BFSI: PSU banks reported strong numbers due to recoveries, which drove down credit costs and lower opex. MFIs saw a weak Q2, driven by higher credit costs. NBFCs and private banks were a mixed bag, with misses driven by elevated credit costs.

FMCG and Retail: Larger companies indicated a weakening of urban demand, raw material inflation, and the inability to take commensurate price hikes.

Auto OEMs and Ancillaries: Auto OEMs were impacted by demand issues and raw material costs. Q2 was strong for Auto Ancillaries.

Chemicals: Sluggish demand and piling of inventory with customers led to misses. Favourable revenue mix and strong contract manufacturing revenue drove select beats.

Oil Refining & Marketing and City Gas Distribution: Oil Refining & Marketing saw a tepid Q2, due to a weak GRM and the LPG business struggling to recover. CGD companies missed estimates due to higher gas costs.

Real estate, REITs, and hotels: Timely project completions and inventory sales drove beats in real estate. Hotels saw a good Q2 and hinted at a robust Q3 (wedding season). Mall consumption was weak.

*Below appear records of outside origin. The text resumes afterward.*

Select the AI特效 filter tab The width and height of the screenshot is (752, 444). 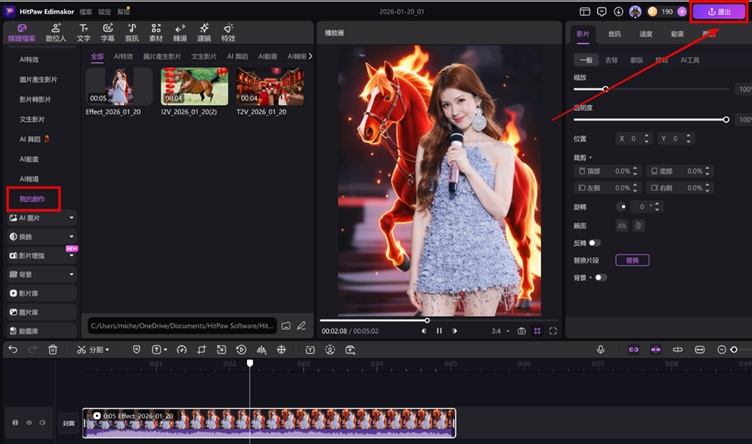124,57
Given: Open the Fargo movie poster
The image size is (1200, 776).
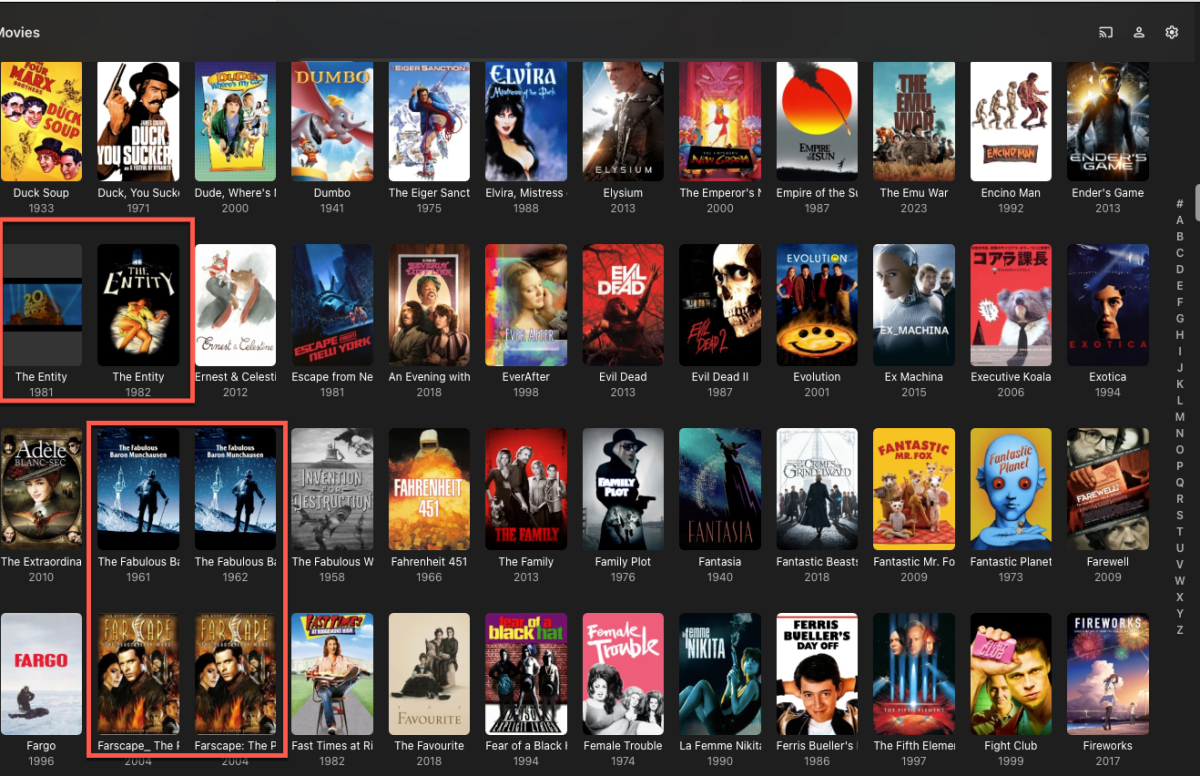Looking at the screenshot, I should pos(41,673).
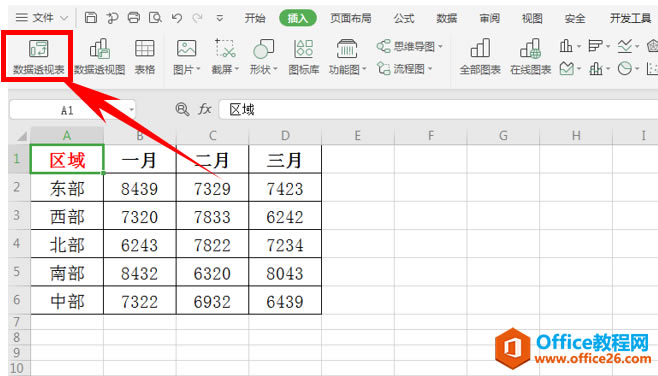Click the print icon in quick toolbar

133,18
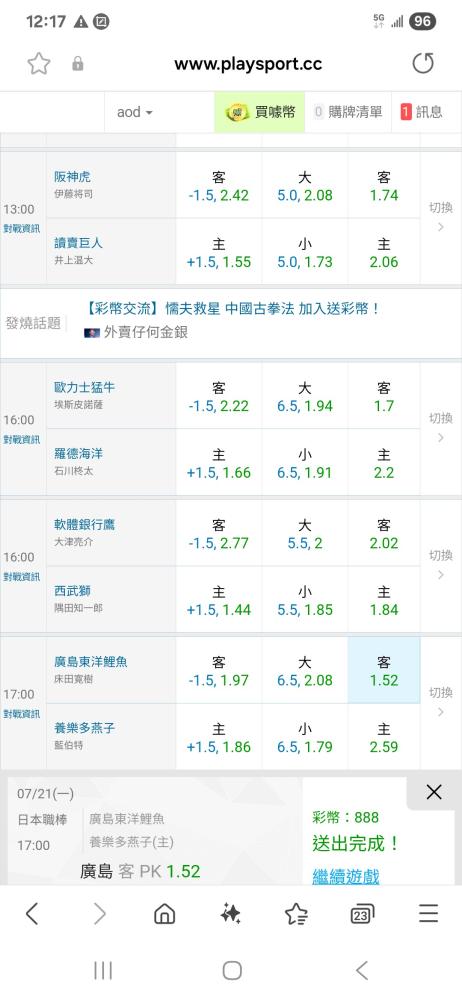Open the 訊息 messages tab
The width and height of the screenshot is (462, 1000).
click(422, 112)
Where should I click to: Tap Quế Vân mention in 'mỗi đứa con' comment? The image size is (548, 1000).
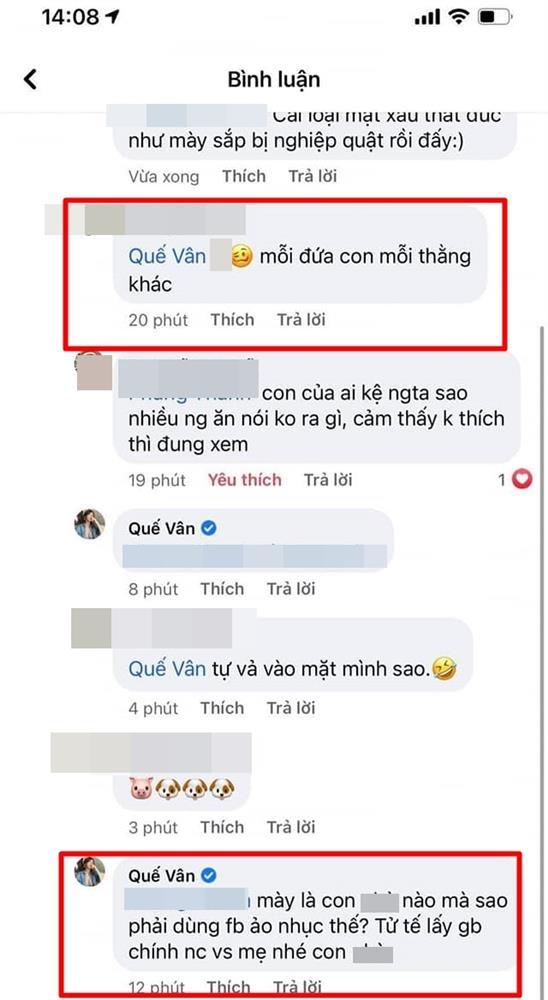click(167, 256)
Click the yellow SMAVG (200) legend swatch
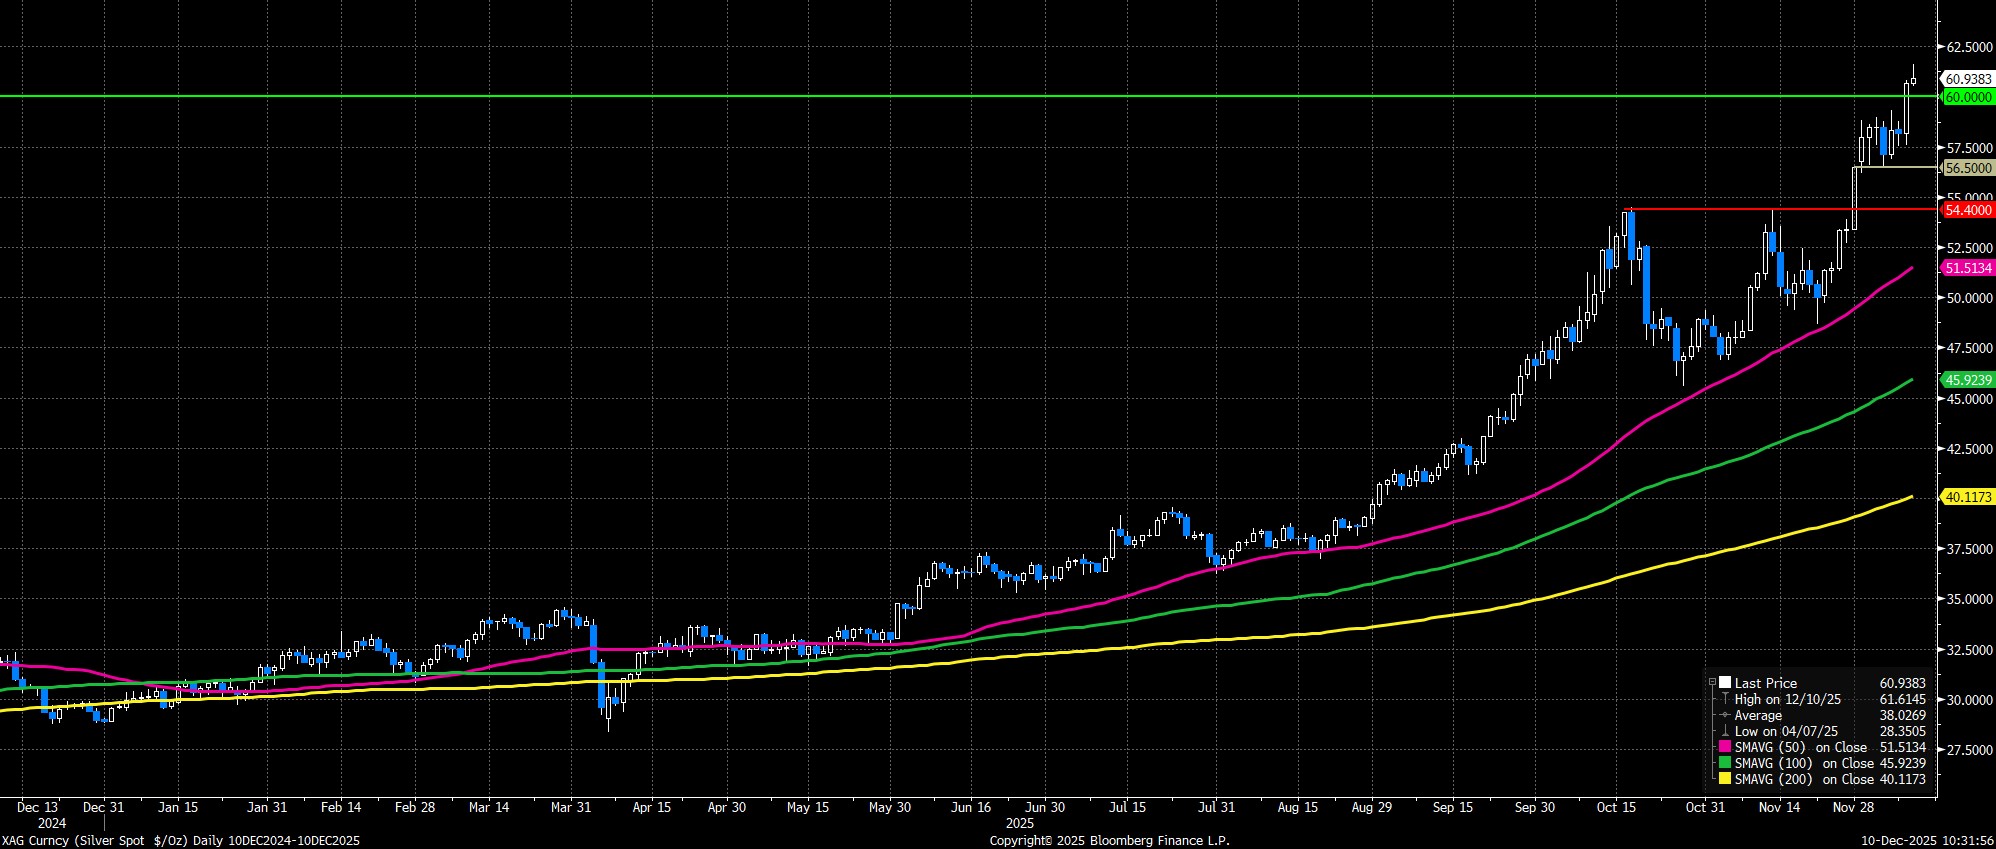1996x849 pixels. coord(1725,779)
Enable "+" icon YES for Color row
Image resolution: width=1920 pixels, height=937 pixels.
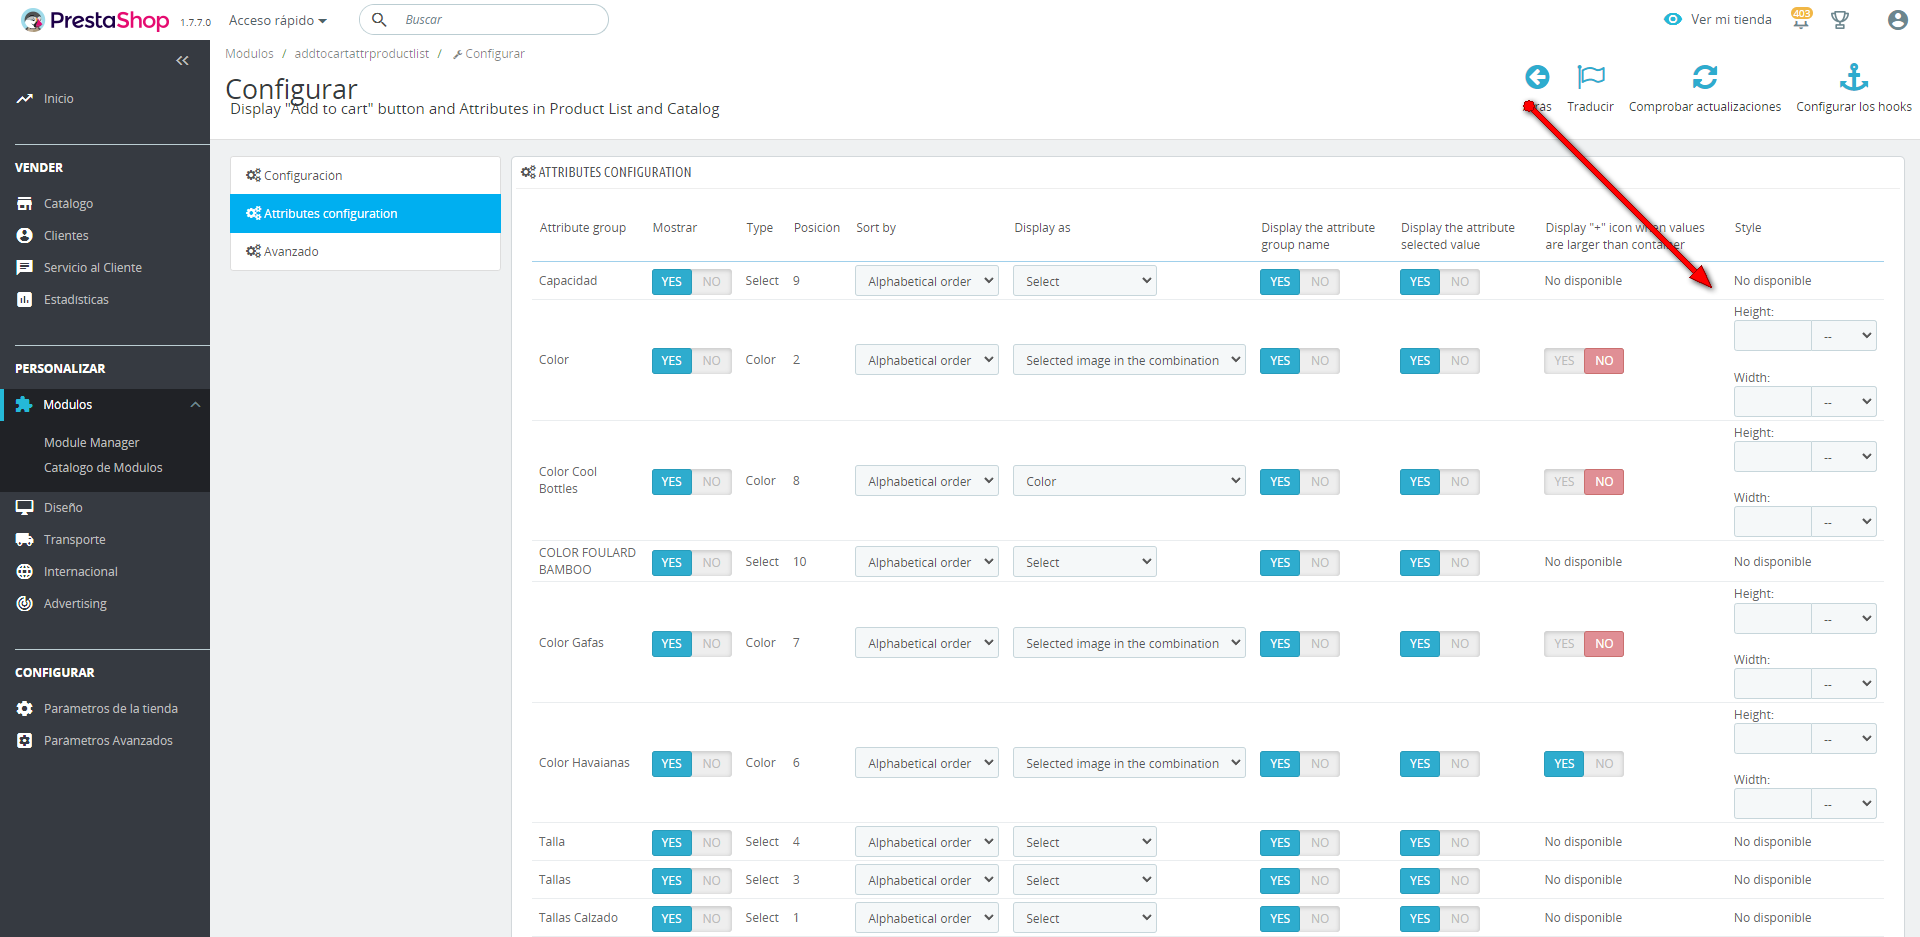point(1564,361)
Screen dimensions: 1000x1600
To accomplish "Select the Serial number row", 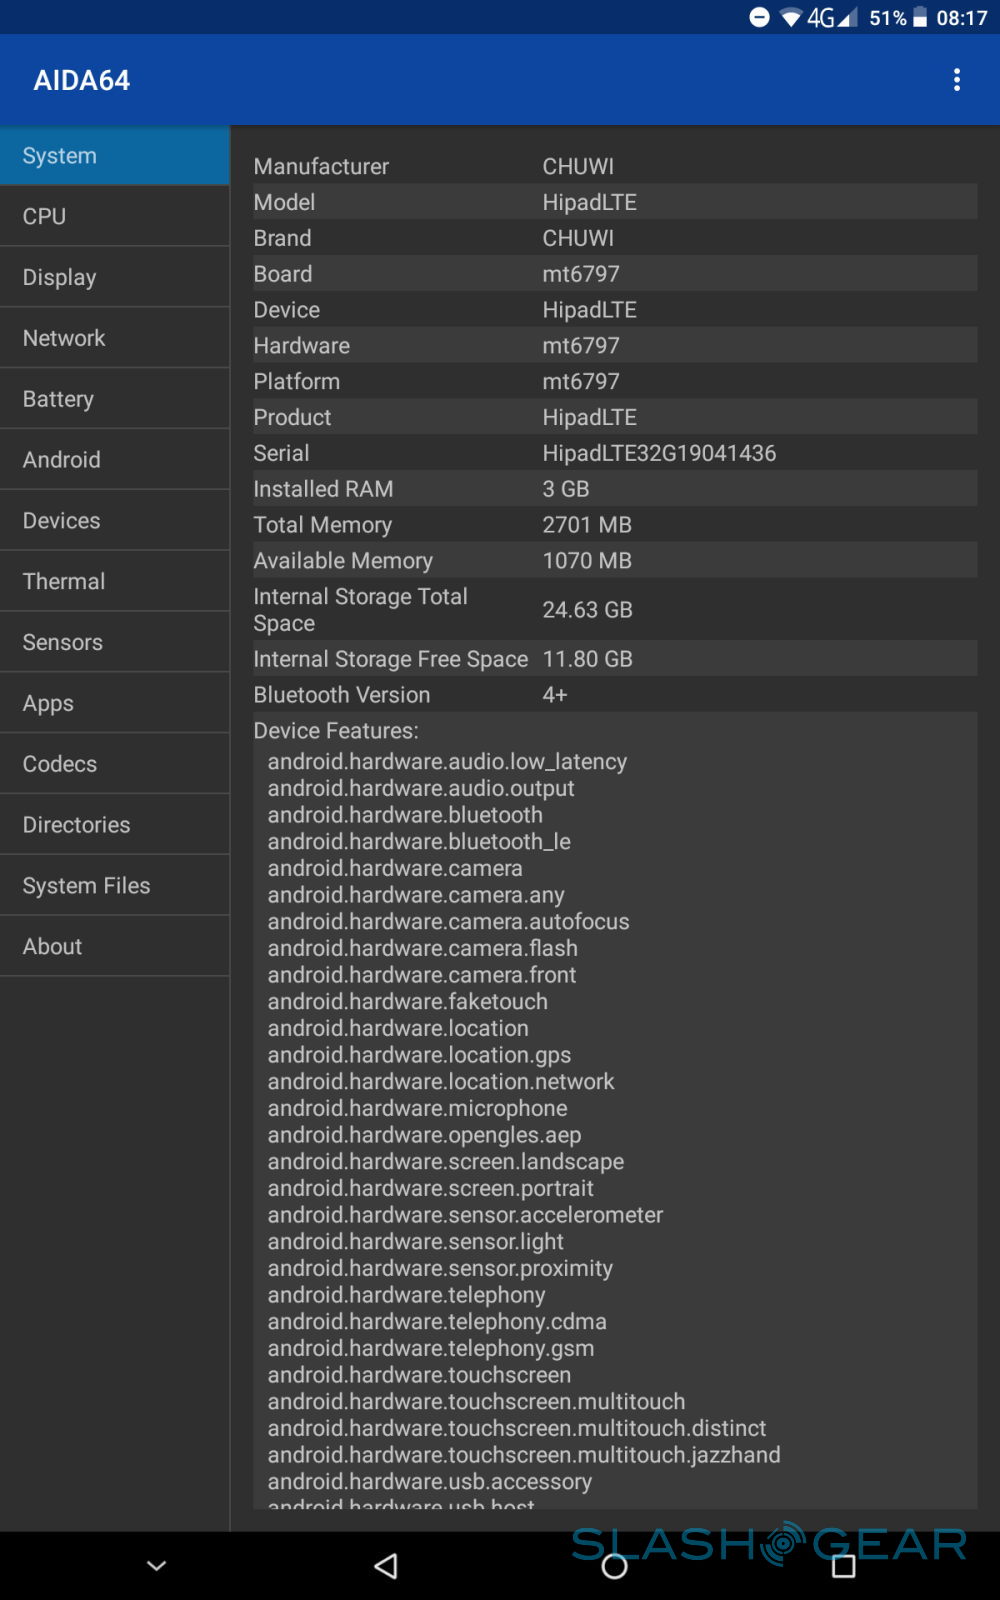I will point(614,453).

EMS and consumer durables: Strong Q2 for EMS companies, lower channel inventories and acquisitions drove growth. Consumer durable companies largely missed estimates, driven by weak demand, high raw material prices, elevated ad spends and BIS-related impacts.

Building Materials: Largely missed, due to aggressive pricing by unorganized players, lower utilization levels and the resulting operating deleverage.